> Stated goal:
Reproduce the records below word for word, from the line containing "Click the green app logo in top bar" down to the line containing "Screen dimensions: 1024x587", including both. Omit the pictures from your answer.

> Input material:
● ● ● ● ●

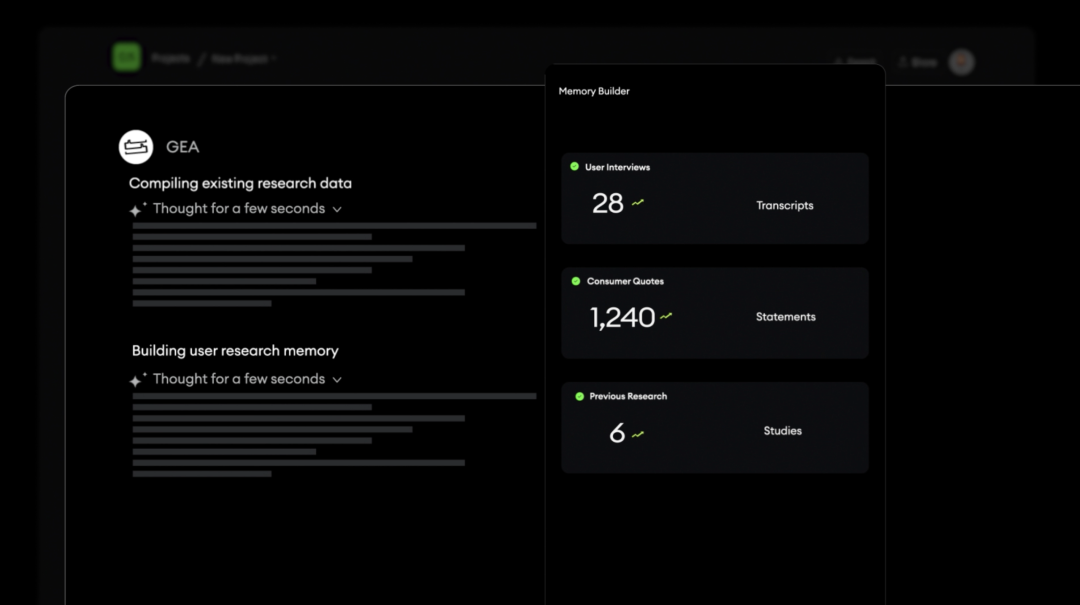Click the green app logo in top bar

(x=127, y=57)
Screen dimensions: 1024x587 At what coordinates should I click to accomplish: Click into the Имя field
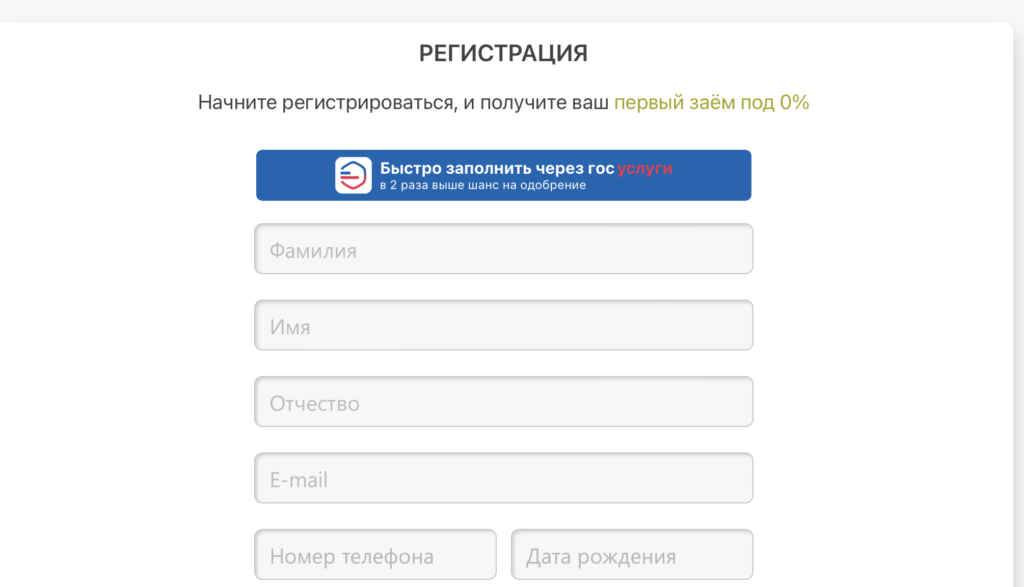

● ● ● ● ●

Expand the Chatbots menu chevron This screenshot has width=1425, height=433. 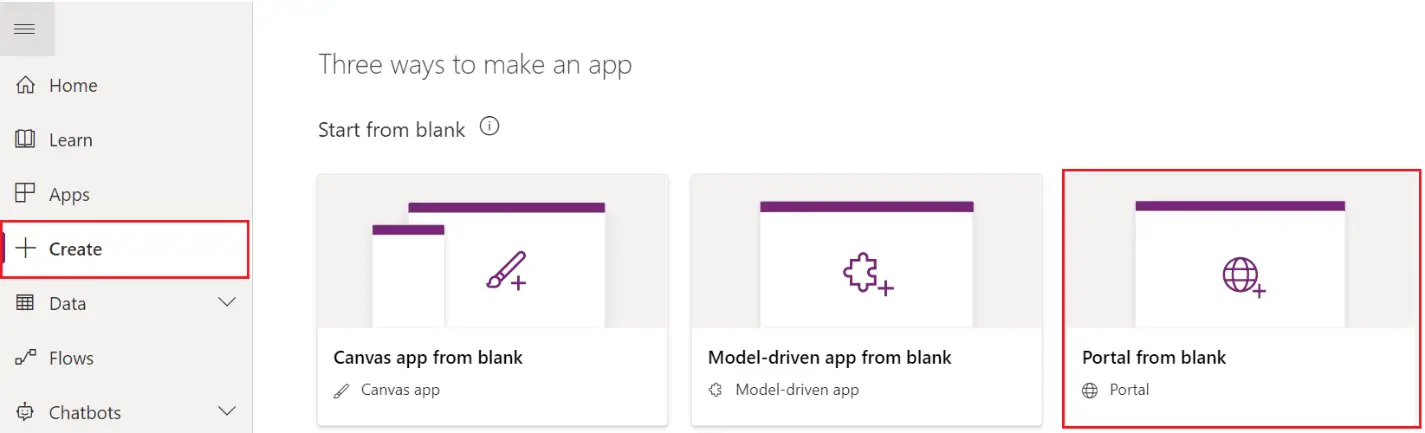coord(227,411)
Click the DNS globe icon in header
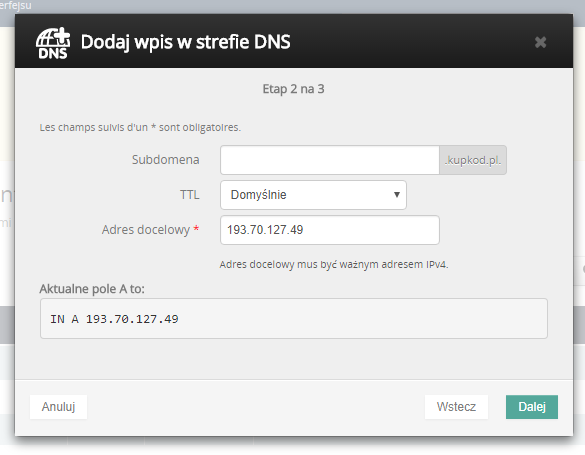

● ● ● ● ●

> Task output:
Click the green app logo in top bar

(x=127, y=57)
Screen dimensions: 1024x587 At what coordinates should I click to accomplish: Click into the Имя field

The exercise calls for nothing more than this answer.